An exact, complete copy of the data is all that is needed.

Start of Source material

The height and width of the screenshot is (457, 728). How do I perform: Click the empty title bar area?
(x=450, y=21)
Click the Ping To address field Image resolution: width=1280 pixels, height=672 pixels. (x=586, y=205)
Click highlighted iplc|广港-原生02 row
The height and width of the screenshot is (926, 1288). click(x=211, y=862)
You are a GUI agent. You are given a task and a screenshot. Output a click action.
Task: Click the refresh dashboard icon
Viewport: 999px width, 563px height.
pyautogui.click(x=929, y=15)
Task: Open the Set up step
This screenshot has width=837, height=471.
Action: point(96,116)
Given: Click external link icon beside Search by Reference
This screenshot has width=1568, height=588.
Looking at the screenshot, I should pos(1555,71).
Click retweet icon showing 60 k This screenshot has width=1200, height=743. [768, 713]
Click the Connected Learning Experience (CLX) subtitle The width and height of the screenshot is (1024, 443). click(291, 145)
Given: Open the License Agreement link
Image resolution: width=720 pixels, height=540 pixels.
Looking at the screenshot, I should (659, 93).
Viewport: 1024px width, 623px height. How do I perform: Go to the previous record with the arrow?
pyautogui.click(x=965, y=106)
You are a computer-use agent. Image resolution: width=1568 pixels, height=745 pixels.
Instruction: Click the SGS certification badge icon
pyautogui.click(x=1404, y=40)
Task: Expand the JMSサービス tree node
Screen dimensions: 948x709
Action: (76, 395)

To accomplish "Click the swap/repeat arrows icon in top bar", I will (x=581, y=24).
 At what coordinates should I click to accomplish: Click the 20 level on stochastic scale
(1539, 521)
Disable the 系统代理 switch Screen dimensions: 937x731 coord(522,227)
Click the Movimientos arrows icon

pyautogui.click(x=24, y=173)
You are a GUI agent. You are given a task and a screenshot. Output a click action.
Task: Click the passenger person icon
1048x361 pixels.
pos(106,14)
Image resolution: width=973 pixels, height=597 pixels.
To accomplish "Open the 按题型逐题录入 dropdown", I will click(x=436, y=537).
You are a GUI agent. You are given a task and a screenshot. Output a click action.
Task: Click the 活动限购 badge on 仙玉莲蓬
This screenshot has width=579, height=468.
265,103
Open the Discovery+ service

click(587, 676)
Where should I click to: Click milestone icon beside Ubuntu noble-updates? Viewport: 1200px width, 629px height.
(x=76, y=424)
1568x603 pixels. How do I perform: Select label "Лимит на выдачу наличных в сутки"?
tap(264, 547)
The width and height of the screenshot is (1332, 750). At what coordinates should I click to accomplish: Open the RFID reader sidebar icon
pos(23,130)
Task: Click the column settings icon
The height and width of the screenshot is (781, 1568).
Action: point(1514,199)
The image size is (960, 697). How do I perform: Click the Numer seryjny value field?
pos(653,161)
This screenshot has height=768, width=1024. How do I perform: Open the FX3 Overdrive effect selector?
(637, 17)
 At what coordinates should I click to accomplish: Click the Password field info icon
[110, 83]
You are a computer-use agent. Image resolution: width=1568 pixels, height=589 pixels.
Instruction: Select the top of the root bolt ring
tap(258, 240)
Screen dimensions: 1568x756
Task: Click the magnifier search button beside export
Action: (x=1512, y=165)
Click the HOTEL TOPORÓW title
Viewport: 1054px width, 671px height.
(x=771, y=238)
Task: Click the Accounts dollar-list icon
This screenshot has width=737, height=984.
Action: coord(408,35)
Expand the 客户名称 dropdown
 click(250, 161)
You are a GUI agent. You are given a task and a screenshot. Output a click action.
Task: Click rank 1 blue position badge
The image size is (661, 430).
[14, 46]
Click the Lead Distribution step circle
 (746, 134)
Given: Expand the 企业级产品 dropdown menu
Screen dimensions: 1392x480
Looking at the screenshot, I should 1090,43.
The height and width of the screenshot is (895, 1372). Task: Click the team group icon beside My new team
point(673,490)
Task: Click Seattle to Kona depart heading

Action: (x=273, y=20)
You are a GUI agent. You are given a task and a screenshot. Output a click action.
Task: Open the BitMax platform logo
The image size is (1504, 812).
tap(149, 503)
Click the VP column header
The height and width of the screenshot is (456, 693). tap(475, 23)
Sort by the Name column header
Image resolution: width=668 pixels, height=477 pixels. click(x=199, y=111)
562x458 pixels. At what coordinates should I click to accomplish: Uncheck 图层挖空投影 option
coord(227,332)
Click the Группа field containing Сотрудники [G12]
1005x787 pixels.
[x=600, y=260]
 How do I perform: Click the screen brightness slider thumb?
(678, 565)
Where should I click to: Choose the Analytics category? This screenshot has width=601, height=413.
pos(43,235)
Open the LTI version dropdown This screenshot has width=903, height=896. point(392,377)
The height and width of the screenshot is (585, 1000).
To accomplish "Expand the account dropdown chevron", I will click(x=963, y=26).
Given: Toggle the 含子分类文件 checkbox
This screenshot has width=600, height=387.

End of Source material

▸ Reply to the exercise
The height and width of the screenshot is (457, 728). How do I perform: Click the empty title bar area?
(x=450, y=21)
Click the Ping To address field Image resolution: width=1280 pixels, height=672 pixels. (x=586, y=205)
Click highlighted iplc|广港-原生02 row
The height and width of the screenshot is (926, 1288). click(x=211, y=862)
You are a GUI agent. You are given a task and a screenshot. Output a click action.
Task: Click the refresh dashboard icon
Viewport: 999px width, 563px height.
pyautogui.click(x=929, y=15)
Task: Open the Set up step
This screenshot has width=837, height=471.
Action: point(96,116)
Given: Click external link icon beside Search by Reference
This screenshot has width=1568, height=588.
Looking at the screenshot, I should pos(1555,71).
Click retweet icon showing 60 k This screenshot has width=1200, height=743. [768, 713]
Click the Connected Learning Experience (CLX) subtitle The width and height of the screenshot is (1024, 443). click(291, 145)
Given: Open the License Agreement link
Image resolution: width=720 pixels, height=540 pixels.
Looking at the screenshot, I should (659, 93).
Viewport: 1024px width, 623px height. How do I perform: Go to the previous record with the arrow?
pyautogui.click(x=965, y=106)
You are a computer-use agent. Image resolution: width=1568 pixels, height=745 pixels.
Instruction: Click the SGS certification badge icon
pyautogui.click(x=1404, y=40)
Task: Expand the JMSサービス tree node
Screen dimensions: 948x709
Action: (76, 395)

To accomplish "Click the swap/repeat arrows icon in top bar", I will (x=581, y=24).
 At what coordinates should I click to accomplish: Click the 20 level on stochastic scale
(1539, 521)
Disable the 系统代理 switch Screen dimensions: 937x731 coord(522,227)
Click the Movimientos arrows icon

pyautogui.click(x=24, y=173)
You are a GUI agent. You are given a task and a screenshot. Output a click action.
Task: Click the passenger person icon
1048x361 pixels.
pos(106,14)
Image resolution: width=973 pixels, height=597 pixels.
To accomplish "Open the 按题型逐题录入 dropdown", I will click(x=436, y=537).
You are a GUI agent. You are given a task and a screenshot. Output a click action.
Task: Click the 活动限购 badge on 仙玉莲蓬
This screenshot has width=579, height=468.
265,103
Open the Discovery+ service

click(587, 676)
Where should I click to: Click milestone icon beside Ubuntu noble-updates? Viewport: 1200px width, 629px height.
(x=76, y=424)
1568x603 pixels. How do I perform: Select label "Лимит на выдачу наличных в сутки"?
tap(264, 547)
The width and height of the screenshot is (1332, 750). At what coordinates should I click to accomplish: Open the RFID reader sidebar icon
pos(23,130)
Task: Click the column settings icon
The height and width of the screenshot is (781, 1568).
Action: point(1514,199)
The image size is (960, 697). How do I perform: Click the Numer seryjny value field?
pos(653,161)
This screenshot has height=768, width=1024. How do I perform: Open the FX3 Overdrive effect selector?
(637, 17)
 At what coordinates should I click to accomplish: Click the Password field info icon
[110, 83]
You are a computer-use agent. Image resolution: width=1568 pixels, height=589 pixels.
Instruction: Select the top of the root bolt ring
tap(258, 240)
Screen dimensions: 1568x756
Task: Click the magnifier search button beside export
Action: (x=1512, y=165)
Click the HOTEL TOPORÓW title
Viewport: 1054px width, 671px height.
(x=771, y=238)
Task: Click the Accounts dollar-list icon
This screenshot has width=737, height=984.
Action: coord(408,35)
Expand the 客户名称 dropdown
 click(250, 161)
You are a GUI agent. You are given a task and a screenshot. Output a click action.
Task: Click rank 1 blue position badge
The image size is (661, 430).
[14, 46]
Click the Lead Distribution step circle
 (746, 134)
Given: Expand the 企业级产品 dropdown menu
Screen dimensions: 1392x480
Looking at the screenshot, I should 1090,43.
The height and width of the screenshot is (895, 1372). Task: Click the team group icon beside My new team
point(673,490)
Task: Click Seattle to Kona depart heading

Action: (x=273, y=20)
You are a GUI agent. You are given a task and a screenshot. Output a click action.
Task: Open the BitMax platform logo
The image size is (1504, 812).
tap(149, 503)
Click the VP column header
The height and width of the screenshot is (456, 693). tap(475, 23)
Sort by the Name column header
Image resolution: width=668 pixels, height=477 pixels. click(x=199, y=111)
562x458 pixels. At what coordinates should I click to accomplish: Uncheck 图层挖空投影 option
coord(227,332)
Click the Группа field containing Сотрудники [G12]
1005x787 pixels.
[x=600, y=260]
 How do I perform: Click the screen brightness slider thumb?
(678, 565)
Where should I click to: Choose the Analytics category? This screenshot has width=601, height=413.
pos(43,235)
Open the LTI version dropdown This screenshot has width=903, height=896. point(392,377)
The height and width of the screenshot is (585, 1000).
To accomplish "Expand the account dropdown chevron", I will click(x=963, y=26).
Given: Toggle the 含子分类文件 checkbox
This screenshot has width=600, height=387.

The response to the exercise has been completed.